Attribute | Trace | Span |
---|---|---|
Scope | Covers the entire lifecycle of a request | Focuses on individual operations or steps |
Level of detail | High-level overview | Detailed, includes specific metrics |
Granularity | Includes multiple spans | Captures single actions |
Primary use | Understanding overall application flow and dependencies | Debugging or optimizing specific components/tasks |
Data collected | Timeline of operations, parent-child relationships | Duration, input/output, token usage, errors, attributes like provider, scores |
Examples | Full document retrieval process | Querying a database, calling an API, embedding query |
Trace
Traces, also known as distributed traces, provide a view of a system by crossing agent, process, and function. Spans form the fundamental components of a trace.
A trace consists of a tree structure of spans, beginning with a root span that has no parent. This root span encapsulates the total time required to complete a task, representing a single logical operation such as adding an step to a get current weather. The root span serves as the foundation, with child spans branching off to provide more detailed information about specific subtasks or processes within the overall operation.
Span
Span help define the main operations within LLM applications. These types of operations are broken down into different categories to keep things organized and easy to understand.
- Chain (Workflow): This is like a roadmap of static steps, which can include things like retrieving data, embedding text, or making LLM calls.

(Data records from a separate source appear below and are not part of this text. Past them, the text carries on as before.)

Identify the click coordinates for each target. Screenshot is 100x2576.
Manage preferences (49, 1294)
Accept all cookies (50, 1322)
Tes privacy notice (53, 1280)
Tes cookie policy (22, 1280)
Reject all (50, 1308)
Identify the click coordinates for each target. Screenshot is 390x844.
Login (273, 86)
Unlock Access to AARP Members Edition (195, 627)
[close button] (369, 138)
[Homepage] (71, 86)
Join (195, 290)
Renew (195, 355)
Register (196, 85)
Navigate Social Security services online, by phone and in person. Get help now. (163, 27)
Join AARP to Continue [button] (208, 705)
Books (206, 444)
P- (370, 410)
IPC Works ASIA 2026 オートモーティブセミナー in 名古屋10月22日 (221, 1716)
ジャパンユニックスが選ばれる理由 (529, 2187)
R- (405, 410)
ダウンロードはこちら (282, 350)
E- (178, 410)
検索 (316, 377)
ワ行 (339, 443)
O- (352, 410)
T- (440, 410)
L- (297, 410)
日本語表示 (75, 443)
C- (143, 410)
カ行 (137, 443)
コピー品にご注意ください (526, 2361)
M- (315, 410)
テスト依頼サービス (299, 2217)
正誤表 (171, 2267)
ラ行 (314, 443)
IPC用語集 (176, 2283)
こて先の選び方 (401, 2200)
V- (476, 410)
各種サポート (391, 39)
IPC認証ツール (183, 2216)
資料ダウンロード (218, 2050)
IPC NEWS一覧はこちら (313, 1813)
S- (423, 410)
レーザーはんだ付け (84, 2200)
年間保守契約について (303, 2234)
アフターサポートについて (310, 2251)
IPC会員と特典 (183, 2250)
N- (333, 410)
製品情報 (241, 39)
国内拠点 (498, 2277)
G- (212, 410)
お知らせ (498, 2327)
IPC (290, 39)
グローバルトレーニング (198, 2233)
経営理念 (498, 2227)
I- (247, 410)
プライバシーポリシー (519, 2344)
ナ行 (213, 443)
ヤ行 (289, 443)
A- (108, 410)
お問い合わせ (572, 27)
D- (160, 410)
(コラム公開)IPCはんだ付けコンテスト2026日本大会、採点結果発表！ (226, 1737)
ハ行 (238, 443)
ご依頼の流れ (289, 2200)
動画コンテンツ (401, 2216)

- Embedding: This deals with embedding tasks, such as working with text embeddings, often used for making similarity-based queries or refining questions.
- Retrieval: In setups like RAG system, this fetches data from a vector database to give the LLM more context for better, more accurate responses.
- LLM: Calls to the LLM itself for things like generating text or getting inferences, often using various APIs or SDKs.
- Tool: External tool calls, like grabbing info from a weather API or using a calculator to get real-time data.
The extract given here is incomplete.